Ce qui se réalise ainsi pour les individus, cette physionomie de son âme que l'on communique pour ainsi dire malgré soi à chaque partie de ses vêtements, cette traduction spontanée par le costume, cette préoccupation de nos hab tudes, de nos mœurs, tout cela se retrouve à un bien plus haut degré, lorsqu'on prend la mode comme 'la traduction inconsciente et cependant expressive de l'état moyen des âmes à une époque donnée. Alors les moindres détails acquièrent une signification véritablement historique, et l'on peut répéter de ces fragiles tissus ce que disait si judicieusement l'historien Plutarque au début de sa Vie d'Alexandre le Grand : qu'il ne faut pas mépriser les anecdotes dans la vie d'un héros, et que souvent ces petits traits marquent mieux le caractère que ne pourraient le faire les actions les plus considérables. Il est certain, en effet, que l'habitude de prendre la poche droite de son gilet pour tabatière peint au vif cette activité et aussi cette impatience febrile qui caractérisaient Napoléon Ier; les belles robes de chambre qu'a laissées après lui Voltaire nous rappellent que le patriarche de Ferney a dû longtemps garder la chambre; cette ample douillette à grands ramages qu'à l'Union des Arts nous voyons suspendue dans une vitrine au-dessus de la couronne de laurier d'Irène, atteste cette tendance à la coquetterie dont le vieillard aimait à tirer vanité. On a souvent remarqué l'habitude qu'avait Buffon de revêtir pour composer ses ouvrages, son plus beau costume de cour, et ce n'est point faire un rapprochement forcé que de marquer, comme on l'a fait déjà, le rapport entre la magnificence de la tenue et l'éclat un peu factice du style.

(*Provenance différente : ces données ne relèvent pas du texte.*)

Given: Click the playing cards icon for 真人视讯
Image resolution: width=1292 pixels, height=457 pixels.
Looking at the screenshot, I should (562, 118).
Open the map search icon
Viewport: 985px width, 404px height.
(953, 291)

Ces mystères moraux du costume vont si loin que, pour en tirer tout leur enseignement, il ne suffit même pas de les avoir sous les yeux et de les tenir dans les mains; il faudrait encore savoir de quelle manière ils ont été portés dans l'usage de la vie. Nous savons, par le témoignage des auteurs et par les plaintes unanimes des moralistes romains, combien il était significatif de laisser flotter autour de soi les pans de sa tunique, au lieu de les ramasser dans une ceinture étroitement serrée, à la manière du vieux Caton. C'était

pour la jeunesse dorée de l'empire d'Auguste un art et toute une révélation que la façon de draper et de mouvoir sa toge, de la relever pour être plus à l'aise, ou de l'abandonner à son ampleur pour se donner, tour à tour, quelque chose de majestueux ou d'efféminé.

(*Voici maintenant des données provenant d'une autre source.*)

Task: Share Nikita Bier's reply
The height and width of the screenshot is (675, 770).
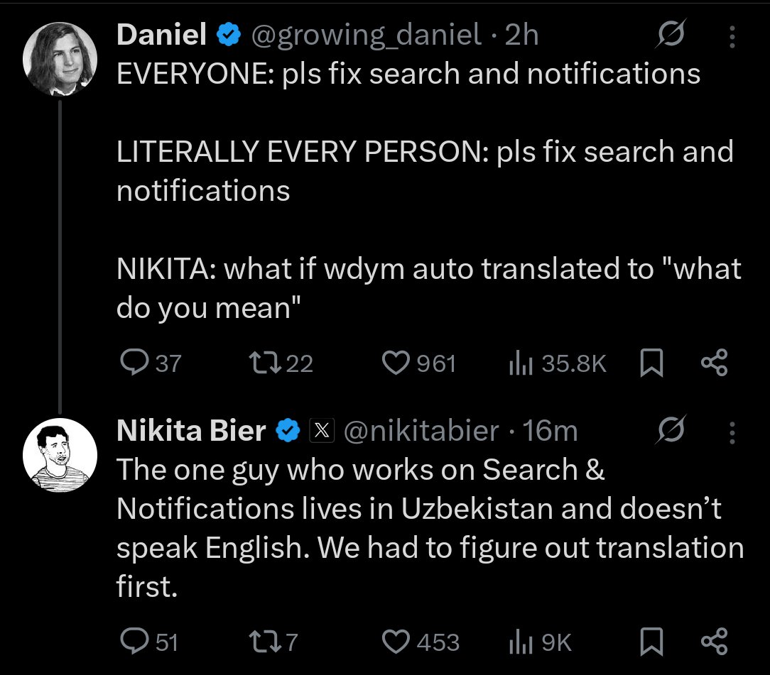Action: tap(714, 642)
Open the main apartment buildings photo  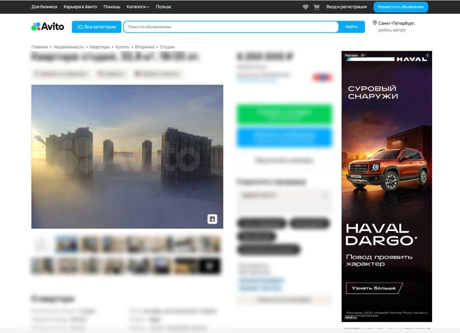click(x=127, y=156)
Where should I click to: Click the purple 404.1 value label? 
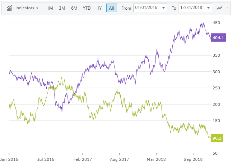click(218, 38)
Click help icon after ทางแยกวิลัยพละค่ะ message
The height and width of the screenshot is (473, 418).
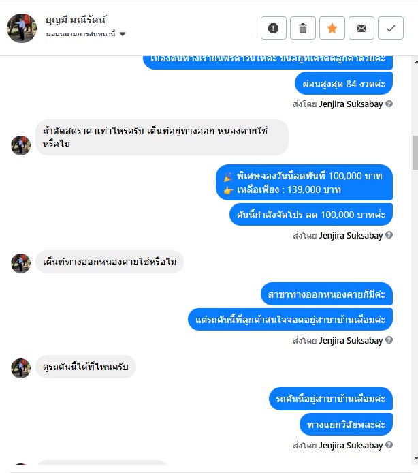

Si l'on compare les canons tuyautés qui forment la fraise des plus graves magistrats au temps de Louis XIV, avec ces jabots d'abord raides et empesés, puis bientôt flottants et lâches, jusqu'à devenir, à l'époque de la Régence, des espèces de chiffons, on s'aperçoit bien vite que la forme même de cette pièce de lingerie n'a pas beaucoup varié et que la seule façon de la porter ou pendante ou apprêtée, lui permet tour à tour d'encadrer la physionomie imposante du président Lamoignon, ou le masque effronté du marquis de Mascarille.

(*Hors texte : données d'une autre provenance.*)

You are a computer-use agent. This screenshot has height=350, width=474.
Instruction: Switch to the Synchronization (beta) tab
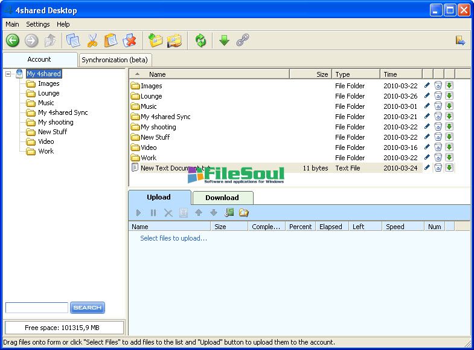pyautogui.click(x=115, y=60)
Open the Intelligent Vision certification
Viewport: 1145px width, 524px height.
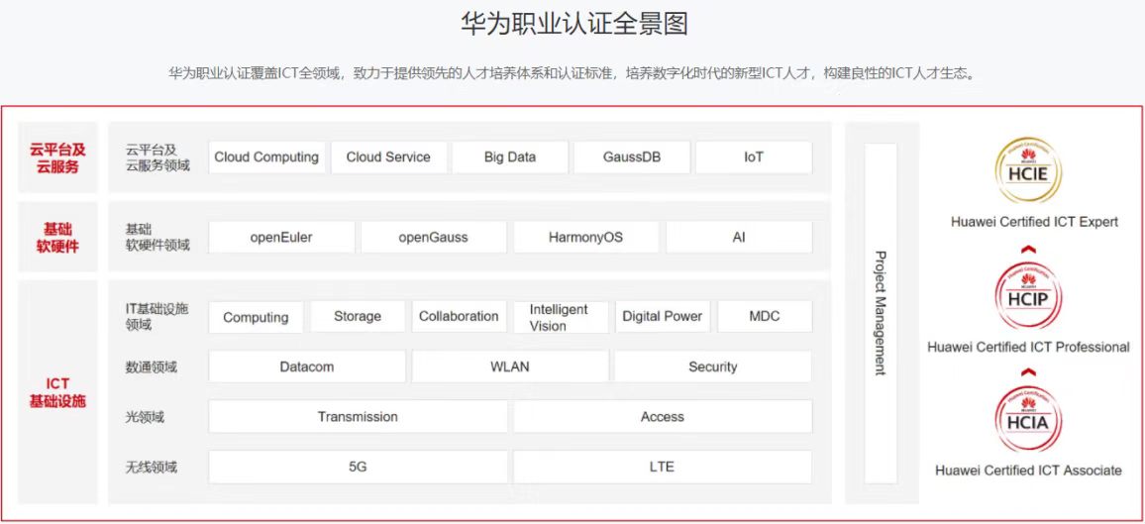(x=561, y=317)
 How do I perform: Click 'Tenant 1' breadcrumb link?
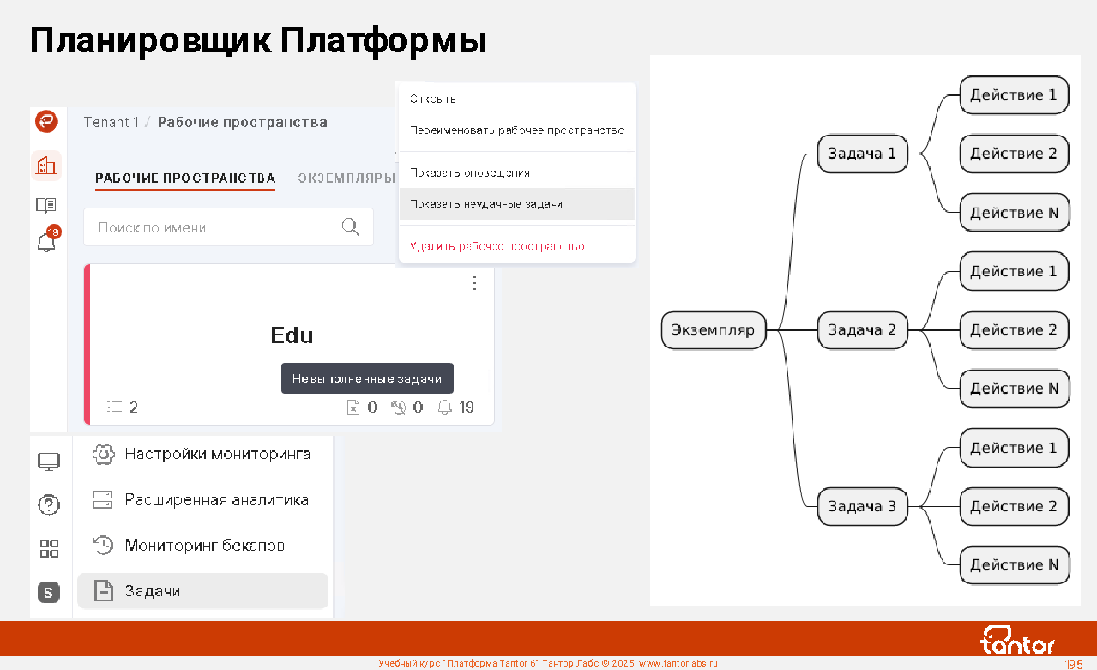point(111,123)
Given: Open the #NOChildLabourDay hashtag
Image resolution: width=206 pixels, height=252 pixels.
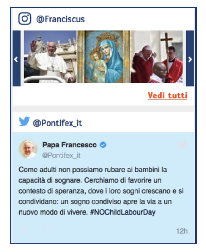Looking at the screenshot, I should [x=123, y=212].
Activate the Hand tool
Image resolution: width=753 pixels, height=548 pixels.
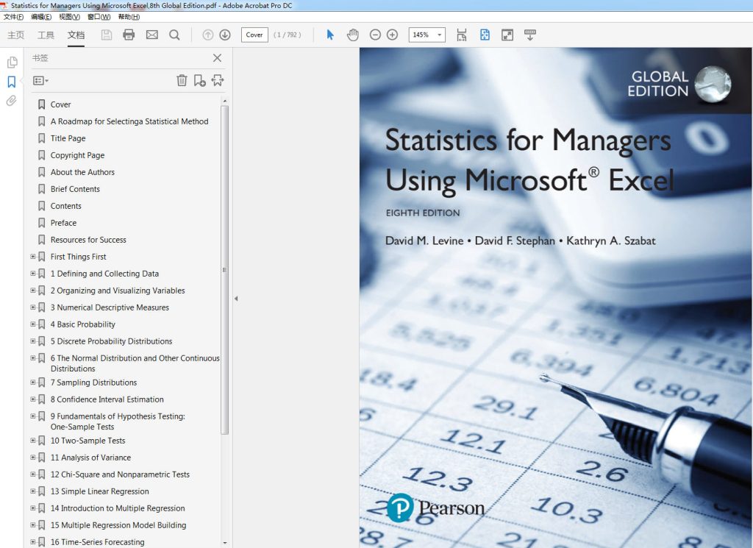point(353,35)
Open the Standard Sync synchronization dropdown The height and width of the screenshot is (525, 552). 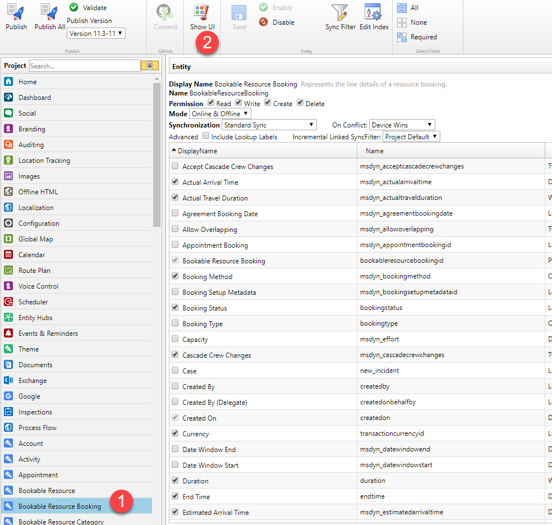269,124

Le souvenir de ces draperies flottantes, que traînait après elle la coquetterie grecque et romaine, m'est revenu à propos de ces robes Walteau, dont l'Exposition des Champs-Elysées renfermait des spécimens remarquables. Il n'est personne qui ne les ait vues représentées dans quelqu'un des tableaux de Lancret, de Boucher, de Natoire. Rien ne peint mieux cette époque corrompue et cependant gracieuse-encore du dixhuitième siècle. Toutes ces étoffes flottent comme un nuage, et au lieu de tenir au corps pour le modeler, elles semblent jouer capricieusement aux alentours, donnant ainsi à toute la physionomie je ne sais quoi de fantastique et d'indéterminé. On s'explique cet effet un peu bizarre, lorsqu'on a pris la peine d'examiner la construction de cette espèce de peignoir improprement qualifié de robe. Ce que vous avez sous les yeux se réduit en effet à une robe de chambre extrêmement vaste, au dos de laquelle un simple ruban, passé dans une coulisse, détermine par derrière quelques plis simulant le corsage. Par devant, à la hauteur de la ceinture, un véritable tablier est fixé par le haut sur le côté droit, et s'étalant par devant lorsque les manches ont été enfilées, vient se rattacher, du côté gauche, à ce même ruban qui a fait le tour de la ceinture. On n'a qu'à se figurer par dessous ces paniers d'osier dont nous voyons pendus tout auprès quelques curieux échantillons et l'on comprendra la fragile structure de toute cette toilette dont l'économie repose sur un simle noeud de ruban.

IV

Cette traduction des mœurs par la mode est quelque chose de si impérieux que la tyrannie du costume va souvent jusqu'à imposer aux femmes, non pas seulement de la gêne, mais des soufrinces réelles et jusqu'à de véritables to rtures: par's même, c'est la santé, c'est la vie qui se trou

vent exposées à des périls plus certains et plus meurtriers que les dangers des champs de bataille.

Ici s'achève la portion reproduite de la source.